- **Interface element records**
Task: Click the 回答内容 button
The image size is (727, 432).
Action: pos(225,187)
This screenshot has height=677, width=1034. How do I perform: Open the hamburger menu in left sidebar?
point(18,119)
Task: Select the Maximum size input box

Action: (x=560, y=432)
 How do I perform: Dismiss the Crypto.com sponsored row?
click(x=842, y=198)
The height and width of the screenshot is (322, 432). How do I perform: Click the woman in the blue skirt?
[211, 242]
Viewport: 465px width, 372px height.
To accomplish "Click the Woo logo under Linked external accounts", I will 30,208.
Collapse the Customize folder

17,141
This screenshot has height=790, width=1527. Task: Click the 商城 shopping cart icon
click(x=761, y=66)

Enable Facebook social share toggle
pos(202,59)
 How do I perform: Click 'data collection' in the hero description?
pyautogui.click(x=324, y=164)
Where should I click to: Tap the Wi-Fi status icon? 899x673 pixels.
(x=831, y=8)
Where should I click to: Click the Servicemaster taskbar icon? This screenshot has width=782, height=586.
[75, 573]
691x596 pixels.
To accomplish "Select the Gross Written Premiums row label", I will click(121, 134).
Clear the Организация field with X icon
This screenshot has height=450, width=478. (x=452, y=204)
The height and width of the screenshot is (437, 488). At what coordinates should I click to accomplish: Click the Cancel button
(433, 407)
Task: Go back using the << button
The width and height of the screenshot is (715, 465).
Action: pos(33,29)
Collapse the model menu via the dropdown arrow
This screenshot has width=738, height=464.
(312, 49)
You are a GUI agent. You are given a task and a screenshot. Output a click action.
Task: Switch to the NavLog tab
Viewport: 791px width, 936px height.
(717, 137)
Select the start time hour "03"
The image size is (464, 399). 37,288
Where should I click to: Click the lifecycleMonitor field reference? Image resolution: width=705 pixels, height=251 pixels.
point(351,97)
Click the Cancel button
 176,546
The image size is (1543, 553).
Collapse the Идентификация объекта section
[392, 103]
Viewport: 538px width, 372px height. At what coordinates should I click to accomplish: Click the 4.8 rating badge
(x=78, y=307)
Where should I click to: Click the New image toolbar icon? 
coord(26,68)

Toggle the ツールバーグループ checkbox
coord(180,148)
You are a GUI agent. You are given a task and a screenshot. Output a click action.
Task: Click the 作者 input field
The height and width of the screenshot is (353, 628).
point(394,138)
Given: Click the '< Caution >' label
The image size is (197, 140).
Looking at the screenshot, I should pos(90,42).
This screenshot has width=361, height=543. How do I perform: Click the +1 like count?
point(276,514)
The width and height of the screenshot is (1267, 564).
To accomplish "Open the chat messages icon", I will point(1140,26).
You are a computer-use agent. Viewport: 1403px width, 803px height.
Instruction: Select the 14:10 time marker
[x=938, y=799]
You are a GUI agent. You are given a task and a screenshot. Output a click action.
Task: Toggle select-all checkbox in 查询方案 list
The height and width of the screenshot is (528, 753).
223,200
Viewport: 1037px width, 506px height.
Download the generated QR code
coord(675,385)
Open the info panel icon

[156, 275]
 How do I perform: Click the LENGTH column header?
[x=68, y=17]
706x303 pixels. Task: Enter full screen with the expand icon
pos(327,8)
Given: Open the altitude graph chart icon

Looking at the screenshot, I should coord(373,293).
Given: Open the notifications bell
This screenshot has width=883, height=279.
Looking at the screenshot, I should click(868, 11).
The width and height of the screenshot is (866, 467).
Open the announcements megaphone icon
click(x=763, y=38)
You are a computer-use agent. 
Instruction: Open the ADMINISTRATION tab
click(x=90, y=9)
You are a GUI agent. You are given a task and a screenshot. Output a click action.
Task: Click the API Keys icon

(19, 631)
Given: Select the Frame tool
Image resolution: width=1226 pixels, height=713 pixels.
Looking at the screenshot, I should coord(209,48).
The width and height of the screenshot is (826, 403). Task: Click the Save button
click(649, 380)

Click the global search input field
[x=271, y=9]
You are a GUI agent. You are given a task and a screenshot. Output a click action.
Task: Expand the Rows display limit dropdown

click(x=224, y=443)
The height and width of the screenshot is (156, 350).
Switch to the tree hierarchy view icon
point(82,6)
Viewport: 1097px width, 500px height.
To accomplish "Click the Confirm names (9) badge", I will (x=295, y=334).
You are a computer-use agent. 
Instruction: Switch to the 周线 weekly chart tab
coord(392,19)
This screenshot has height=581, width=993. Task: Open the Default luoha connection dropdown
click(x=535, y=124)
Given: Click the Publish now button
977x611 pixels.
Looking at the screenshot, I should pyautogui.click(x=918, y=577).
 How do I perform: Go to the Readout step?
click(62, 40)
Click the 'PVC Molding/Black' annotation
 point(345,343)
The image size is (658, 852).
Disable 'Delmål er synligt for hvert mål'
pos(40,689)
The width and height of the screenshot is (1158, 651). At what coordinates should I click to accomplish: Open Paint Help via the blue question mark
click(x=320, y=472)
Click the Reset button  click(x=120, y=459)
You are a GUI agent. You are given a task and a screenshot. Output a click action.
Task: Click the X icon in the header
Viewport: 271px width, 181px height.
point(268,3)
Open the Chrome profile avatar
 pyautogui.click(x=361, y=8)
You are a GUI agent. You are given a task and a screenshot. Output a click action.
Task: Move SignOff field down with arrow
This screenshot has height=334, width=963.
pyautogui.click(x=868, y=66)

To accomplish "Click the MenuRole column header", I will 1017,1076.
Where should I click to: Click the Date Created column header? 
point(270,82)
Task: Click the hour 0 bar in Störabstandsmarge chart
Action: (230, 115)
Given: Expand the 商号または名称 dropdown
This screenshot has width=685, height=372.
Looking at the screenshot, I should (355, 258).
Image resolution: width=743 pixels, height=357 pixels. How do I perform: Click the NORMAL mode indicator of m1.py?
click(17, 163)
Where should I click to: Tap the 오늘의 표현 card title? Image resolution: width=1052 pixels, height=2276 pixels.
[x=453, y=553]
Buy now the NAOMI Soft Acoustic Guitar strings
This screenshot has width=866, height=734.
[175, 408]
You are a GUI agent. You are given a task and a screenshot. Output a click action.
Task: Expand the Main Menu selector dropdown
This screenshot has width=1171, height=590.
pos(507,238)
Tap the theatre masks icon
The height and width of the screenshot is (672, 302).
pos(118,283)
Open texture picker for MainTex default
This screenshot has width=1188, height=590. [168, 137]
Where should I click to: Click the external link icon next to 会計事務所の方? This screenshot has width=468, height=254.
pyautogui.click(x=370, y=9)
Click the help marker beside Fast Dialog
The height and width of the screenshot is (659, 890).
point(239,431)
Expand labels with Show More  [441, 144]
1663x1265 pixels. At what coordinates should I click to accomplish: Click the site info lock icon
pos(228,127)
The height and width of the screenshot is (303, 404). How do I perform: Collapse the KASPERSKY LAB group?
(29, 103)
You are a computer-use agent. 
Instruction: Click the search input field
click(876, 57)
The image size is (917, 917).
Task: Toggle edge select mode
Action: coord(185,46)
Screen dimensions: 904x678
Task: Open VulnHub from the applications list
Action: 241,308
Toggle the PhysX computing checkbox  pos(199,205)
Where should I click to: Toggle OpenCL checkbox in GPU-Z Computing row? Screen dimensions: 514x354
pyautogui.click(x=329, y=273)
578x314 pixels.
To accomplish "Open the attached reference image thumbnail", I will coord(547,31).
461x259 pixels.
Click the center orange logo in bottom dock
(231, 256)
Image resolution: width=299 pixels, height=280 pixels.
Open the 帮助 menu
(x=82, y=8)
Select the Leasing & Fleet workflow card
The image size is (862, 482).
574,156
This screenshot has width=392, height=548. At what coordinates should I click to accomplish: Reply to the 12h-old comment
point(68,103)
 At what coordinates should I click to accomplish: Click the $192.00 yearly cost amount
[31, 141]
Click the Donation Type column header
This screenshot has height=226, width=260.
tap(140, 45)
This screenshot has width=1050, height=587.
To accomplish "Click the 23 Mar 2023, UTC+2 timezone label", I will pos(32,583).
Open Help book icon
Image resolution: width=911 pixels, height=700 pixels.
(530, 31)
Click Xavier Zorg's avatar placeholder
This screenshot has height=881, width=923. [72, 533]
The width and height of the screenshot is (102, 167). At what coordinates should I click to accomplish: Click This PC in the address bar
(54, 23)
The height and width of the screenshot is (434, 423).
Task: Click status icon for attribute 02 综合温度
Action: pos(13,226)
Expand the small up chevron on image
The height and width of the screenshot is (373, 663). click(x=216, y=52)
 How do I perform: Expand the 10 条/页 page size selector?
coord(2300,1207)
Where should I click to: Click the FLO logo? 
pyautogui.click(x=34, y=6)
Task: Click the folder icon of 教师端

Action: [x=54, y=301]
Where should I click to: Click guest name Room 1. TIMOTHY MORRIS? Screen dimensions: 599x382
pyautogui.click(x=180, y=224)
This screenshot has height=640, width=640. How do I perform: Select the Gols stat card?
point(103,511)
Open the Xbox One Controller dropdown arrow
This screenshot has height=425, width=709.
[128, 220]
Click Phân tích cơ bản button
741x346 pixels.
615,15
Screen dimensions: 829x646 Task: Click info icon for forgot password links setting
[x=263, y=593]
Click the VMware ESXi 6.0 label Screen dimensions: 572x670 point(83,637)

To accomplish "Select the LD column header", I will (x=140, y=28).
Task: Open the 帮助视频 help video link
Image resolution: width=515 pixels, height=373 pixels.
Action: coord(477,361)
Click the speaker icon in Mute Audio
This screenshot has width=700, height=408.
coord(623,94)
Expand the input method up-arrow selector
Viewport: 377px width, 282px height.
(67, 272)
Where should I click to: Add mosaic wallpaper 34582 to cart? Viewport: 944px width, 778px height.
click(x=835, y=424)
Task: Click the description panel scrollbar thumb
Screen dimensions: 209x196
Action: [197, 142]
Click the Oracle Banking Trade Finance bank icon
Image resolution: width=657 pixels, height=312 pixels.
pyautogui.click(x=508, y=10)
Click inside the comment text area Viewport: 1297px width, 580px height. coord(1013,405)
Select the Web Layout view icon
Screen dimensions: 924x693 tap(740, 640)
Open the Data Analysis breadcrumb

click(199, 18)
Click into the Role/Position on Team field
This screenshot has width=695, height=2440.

- **Your instructions**
Render the material above as a Markdown table with the columns Row and Line, starting with the line containing "The width and height of the screenshot is (826, 403)." and going on through the line containing "[x=271, y=9]", leaving out blank lines. Include only those lines.

- **Finished answer**
| Row | Line |
|---|---|
| 1 | The width and height of the screenshot is (826, 403). Task: Click the Save button |
| 2 | click(649, 380) |
| 3 | Click the global search input field |
| 4 | [x=271, y=9] |